Autoconsommation résidentielle et transformation du paysage énergétique
C’est le monde de demain où une habitation, des quartiers commerciaux ou résidentiels sont équipés de panneaux photovoltaïques fonctionnant d’abord en autoconsommation, avec des box de répartition énergétique n’appelant le réseau de distribution qu’en cas de nécessité.
Le développement des énergies renouvelables dans le bâtiment a été le fait de pionniers désireux d’être autonomes en énergie, quitte à accepter un surcoût conséquent. Ce développement a ensuite été soutenu par des politiques publiques, conscientes de l’enjeu écologique et soucieuses de développer une filière nationale.
“ La vague d’installations photovoltaïques sur le bâtiment s’est ralentie à partir du moratoire de 2010 ”

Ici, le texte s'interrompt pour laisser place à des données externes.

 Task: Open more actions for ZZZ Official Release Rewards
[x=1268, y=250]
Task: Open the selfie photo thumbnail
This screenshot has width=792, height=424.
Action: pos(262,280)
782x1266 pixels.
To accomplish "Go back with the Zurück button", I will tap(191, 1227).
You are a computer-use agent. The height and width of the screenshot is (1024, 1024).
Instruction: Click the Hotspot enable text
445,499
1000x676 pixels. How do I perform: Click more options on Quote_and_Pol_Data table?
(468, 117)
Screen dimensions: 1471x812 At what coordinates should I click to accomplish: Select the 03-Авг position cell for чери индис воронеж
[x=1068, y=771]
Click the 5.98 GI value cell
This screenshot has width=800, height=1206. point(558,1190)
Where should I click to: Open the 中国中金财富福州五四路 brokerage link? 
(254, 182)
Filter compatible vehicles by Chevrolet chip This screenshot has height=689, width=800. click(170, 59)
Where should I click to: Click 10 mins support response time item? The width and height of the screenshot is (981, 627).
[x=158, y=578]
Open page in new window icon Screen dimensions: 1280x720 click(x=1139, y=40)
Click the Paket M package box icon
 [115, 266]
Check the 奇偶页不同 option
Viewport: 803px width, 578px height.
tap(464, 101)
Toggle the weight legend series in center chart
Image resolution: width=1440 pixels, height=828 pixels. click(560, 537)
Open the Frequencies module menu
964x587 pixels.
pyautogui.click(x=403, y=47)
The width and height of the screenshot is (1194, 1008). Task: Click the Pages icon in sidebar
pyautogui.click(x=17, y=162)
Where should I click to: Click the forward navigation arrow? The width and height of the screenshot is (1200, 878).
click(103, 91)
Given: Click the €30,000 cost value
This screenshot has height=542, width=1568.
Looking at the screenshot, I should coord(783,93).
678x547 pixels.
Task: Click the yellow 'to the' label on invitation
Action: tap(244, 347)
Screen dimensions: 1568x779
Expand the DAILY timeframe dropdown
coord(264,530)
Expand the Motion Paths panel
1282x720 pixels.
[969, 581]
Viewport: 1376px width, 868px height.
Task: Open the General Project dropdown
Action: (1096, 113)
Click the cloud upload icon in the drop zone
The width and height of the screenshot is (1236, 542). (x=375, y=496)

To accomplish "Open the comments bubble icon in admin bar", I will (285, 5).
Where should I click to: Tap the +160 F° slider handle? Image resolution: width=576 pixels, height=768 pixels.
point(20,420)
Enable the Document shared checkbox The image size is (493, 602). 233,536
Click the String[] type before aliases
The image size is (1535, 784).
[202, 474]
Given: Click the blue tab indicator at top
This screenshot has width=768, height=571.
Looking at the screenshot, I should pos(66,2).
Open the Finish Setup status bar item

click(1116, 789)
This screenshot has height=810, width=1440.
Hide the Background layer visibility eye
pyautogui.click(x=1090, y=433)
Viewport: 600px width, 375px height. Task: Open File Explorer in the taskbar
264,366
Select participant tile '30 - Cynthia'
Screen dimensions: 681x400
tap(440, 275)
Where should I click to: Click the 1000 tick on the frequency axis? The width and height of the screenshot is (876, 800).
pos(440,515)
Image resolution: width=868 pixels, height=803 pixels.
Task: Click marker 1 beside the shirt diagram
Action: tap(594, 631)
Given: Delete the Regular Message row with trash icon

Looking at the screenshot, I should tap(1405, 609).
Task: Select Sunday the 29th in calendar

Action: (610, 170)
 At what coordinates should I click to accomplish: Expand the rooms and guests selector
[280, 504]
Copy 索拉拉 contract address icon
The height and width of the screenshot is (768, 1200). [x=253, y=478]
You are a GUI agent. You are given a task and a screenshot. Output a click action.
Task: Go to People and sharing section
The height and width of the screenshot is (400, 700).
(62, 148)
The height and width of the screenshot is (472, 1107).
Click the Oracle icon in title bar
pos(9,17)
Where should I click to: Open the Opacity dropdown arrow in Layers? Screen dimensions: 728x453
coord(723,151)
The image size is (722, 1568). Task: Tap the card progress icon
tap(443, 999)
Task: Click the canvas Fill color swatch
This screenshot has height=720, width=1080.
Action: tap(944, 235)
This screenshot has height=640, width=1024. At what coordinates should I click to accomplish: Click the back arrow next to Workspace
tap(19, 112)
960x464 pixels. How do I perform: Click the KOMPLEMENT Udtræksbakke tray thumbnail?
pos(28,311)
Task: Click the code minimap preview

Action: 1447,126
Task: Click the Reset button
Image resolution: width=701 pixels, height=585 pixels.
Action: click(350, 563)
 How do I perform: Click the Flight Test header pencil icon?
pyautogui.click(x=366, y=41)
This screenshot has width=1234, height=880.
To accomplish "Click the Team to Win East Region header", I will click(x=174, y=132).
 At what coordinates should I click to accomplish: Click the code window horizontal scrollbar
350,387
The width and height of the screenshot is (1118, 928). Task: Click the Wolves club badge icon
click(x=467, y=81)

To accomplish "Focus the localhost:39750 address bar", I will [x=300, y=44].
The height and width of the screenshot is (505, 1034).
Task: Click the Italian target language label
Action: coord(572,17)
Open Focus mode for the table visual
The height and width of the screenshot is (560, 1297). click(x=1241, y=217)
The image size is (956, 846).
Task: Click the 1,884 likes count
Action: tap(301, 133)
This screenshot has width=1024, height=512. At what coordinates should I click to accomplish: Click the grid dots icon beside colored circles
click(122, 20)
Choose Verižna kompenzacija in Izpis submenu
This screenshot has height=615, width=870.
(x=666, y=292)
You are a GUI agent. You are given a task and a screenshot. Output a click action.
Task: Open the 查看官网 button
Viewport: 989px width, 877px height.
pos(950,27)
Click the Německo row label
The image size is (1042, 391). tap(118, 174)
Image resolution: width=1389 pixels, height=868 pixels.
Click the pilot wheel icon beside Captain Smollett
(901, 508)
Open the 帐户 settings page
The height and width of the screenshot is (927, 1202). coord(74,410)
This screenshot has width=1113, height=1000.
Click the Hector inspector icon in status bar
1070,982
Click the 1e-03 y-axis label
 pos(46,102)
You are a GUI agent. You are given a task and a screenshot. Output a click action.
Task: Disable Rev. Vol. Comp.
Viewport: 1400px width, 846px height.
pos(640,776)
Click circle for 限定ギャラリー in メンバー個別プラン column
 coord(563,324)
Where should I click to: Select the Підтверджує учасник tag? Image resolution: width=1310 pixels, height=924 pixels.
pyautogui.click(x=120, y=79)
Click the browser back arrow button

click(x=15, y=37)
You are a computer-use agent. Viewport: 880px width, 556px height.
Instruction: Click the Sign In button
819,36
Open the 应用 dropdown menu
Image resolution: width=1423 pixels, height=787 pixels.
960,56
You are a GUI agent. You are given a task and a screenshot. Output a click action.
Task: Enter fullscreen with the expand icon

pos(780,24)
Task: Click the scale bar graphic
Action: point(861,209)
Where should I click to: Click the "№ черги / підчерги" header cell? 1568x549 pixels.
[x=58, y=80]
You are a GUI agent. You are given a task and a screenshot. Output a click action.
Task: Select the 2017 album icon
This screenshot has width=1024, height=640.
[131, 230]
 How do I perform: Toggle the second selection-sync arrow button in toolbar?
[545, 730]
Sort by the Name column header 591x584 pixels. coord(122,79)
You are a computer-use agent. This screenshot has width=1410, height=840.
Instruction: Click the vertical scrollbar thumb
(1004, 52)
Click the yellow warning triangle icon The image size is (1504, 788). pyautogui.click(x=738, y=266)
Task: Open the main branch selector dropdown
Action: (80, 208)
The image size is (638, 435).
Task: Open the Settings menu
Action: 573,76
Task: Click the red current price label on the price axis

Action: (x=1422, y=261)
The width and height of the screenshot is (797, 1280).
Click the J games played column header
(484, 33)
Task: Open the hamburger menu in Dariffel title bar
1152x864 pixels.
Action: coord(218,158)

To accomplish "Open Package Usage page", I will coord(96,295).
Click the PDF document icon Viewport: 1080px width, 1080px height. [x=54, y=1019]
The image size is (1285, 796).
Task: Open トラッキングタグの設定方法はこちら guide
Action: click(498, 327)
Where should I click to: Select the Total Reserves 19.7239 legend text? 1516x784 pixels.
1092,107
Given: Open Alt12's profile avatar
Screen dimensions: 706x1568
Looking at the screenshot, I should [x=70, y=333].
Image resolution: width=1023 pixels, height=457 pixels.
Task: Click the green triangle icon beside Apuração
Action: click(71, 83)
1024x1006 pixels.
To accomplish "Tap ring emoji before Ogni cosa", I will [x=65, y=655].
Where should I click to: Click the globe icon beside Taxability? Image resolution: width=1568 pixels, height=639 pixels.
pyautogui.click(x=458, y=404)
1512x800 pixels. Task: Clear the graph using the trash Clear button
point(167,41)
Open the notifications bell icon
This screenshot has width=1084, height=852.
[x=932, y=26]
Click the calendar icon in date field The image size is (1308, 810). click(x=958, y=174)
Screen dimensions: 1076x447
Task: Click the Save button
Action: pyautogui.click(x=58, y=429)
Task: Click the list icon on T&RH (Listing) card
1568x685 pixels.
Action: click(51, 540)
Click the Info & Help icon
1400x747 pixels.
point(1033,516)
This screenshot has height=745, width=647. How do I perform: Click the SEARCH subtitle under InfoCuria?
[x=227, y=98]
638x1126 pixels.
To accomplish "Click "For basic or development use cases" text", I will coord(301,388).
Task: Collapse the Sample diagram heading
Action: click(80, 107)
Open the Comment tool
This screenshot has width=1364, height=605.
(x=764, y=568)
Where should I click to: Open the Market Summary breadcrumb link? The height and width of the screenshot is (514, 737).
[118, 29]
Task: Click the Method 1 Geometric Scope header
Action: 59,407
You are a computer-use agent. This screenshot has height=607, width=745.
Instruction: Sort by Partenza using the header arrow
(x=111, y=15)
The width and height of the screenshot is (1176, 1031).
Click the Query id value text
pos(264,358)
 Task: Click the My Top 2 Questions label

Un choix politique structurant pour la filière a été de fixer en 2002 des tarifs de rachat d’électricité garantis. Cela a généré une vague d’installations photovoltaïques sur le bâtiment, qui s’est ralentie à partir du moratoire du 9 décembre 2010.
En conséquence, la grande majorité des 350 000 installations photovoltaïques sur toiture aujourd’hui injectent sur le réseau l’intégralité de l’énergie qu’elles produisent.
REPÈRES
La consommation d’énergie dans les habitations représente aujourd’hui 43 % de la consommation totale d’énergie en France. La plus grande partie de la consommation électrique est fournie par le réseau électrique national.
La production d’énergie à partir de sites résidentiels est aujourd’hui limitée et est principalement d’origine renouvelable : éolienne, photovoltaïque…
Mais les 350 000 maisons en France équipées de panneaux solaires représentent une faible part au regard des dizaines de millions d’habitations en France.
UNE NOUVELLE DONNE
En premier lieu, le coût des énergies renouvelables a considérablement baissé, celui du solaire photovoltaïque en particulier. Au début des années 90, le solaire photovoltaïque revenait à plus de 1 euro le kilo wattheure pour un particulier, alors qu’en 2017 il peut être produit à 10 centimes d’euro.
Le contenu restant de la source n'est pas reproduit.